§ **TASK PROMPT**
Check each line of the listing for the word "computer" and report the ones that have it.

§ **EXERCISE MATERIAL**
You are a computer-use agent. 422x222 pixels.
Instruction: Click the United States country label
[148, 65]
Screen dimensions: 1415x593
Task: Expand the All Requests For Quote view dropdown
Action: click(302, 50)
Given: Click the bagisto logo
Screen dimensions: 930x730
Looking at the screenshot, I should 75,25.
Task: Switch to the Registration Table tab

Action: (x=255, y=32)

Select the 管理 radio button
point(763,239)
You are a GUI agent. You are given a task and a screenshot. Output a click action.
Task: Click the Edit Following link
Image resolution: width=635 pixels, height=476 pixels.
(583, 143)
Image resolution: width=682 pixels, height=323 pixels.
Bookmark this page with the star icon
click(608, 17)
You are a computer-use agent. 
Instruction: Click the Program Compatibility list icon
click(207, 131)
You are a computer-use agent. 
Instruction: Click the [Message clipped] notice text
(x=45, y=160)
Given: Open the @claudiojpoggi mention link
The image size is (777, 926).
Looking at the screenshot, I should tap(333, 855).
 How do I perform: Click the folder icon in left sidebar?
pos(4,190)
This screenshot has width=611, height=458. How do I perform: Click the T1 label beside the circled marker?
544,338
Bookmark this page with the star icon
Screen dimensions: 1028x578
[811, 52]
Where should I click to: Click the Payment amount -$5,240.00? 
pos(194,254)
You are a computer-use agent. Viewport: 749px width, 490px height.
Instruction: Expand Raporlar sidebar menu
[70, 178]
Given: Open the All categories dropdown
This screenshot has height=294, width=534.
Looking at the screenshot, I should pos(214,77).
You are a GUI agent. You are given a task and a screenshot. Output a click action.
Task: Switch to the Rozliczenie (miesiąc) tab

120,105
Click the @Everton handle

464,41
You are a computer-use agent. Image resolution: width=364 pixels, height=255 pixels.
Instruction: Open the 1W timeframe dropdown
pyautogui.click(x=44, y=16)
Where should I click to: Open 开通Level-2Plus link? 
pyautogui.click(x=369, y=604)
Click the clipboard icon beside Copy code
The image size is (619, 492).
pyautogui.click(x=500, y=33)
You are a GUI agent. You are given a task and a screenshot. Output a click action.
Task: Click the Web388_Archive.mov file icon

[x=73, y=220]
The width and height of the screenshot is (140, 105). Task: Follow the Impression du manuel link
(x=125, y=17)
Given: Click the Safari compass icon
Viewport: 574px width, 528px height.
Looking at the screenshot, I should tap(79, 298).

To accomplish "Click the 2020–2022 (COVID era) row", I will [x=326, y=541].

§ **WRITTEN RESPONSE**
You are a computer-use agent. 422x222 pixels.
You are a computer-use agent. 
You are a computer-use agent. 
You are a computer-use agent. Viewport: 749px width, 490px height.
You are a computer-use agent. Image resolution: width=364 pixels, height=255 pixels.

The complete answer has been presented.